Michael Averko (August 21, 2011 - 3:22am)

For accuracy sake, the exceptions to the general situation shouldn't be twisted as reality. Comparatively speaking: some keep downplaying Bosnian Muslim Fikret Abdic, who (especially at the time of the Bosnian Civil War) appeared far more prominent than the aforementioned Serb, in what was a pro-Izetbegovic army. Abdic and his supporters showed a preference for the Croats and Serbs opposed to Izetbegovic. If anything, most of Bosnia's Croats and Serbs seem apprehensive about living in a Bosnian state where the Muslims are the plurality.

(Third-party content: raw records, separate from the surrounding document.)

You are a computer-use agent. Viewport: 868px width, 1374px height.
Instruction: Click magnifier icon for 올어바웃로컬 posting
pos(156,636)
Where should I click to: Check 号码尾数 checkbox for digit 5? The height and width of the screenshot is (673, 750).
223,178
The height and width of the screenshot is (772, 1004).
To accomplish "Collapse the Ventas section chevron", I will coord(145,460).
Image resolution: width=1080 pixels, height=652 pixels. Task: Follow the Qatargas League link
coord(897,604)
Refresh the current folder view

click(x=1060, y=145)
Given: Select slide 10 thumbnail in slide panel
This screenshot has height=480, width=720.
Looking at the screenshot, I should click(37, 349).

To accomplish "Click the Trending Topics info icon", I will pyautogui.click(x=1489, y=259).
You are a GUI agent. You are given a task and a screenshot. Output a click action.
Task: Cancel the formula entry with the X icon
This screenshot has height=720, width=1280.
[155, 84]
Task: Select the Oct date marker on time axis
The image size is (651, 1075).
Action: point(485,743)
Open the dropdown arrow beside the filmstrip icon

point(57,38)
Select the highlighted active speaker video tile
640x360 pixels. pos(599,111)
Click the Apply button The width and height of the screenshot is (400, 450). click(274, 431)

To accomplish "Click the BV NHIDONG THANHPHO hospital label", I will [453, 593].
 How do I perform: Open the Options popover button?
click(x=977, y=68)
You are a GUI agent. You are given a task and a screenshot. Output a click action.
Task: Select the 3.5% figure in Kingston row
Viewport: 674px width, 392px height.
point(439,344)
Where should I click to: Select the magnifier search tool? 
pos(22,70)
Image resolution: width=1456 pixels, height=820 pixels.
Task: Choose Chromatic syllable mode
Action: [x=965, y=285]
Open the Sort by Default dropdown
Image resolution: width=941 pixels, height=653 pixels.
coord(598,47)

These and some other related points are discussed at greater length under Ted Galen Carpenter's recent (Aug. 2011) National Interest article - http://nationalinterest.org/blog/the-skeptics/the-west%E2%80%99s-rube-goldberg-schemes-the-balkans-come-apart-5715 Here's a very good follow-up piece, which relates to the subjects under discussion: http://original.antiwar.com/malic/2011/08/18/hostage-to-hubris/  - Michael Averko - http://www.americanchronicle.com/authors/view/2713 - http://www.eurasiareview.com/author/michael-averko/

osli73 (June 2, 2012 - 4:33am)

As long as there is a unified Bosnian state, the Bosnian muslims will try to use it to dominate the other ethnic groups. Better to split the country and let all go their own ways, or, at least ensure significant autonomy. If no-one feels threatened of being dominated by the 'others' it reduces reasons for conflict and confrontation.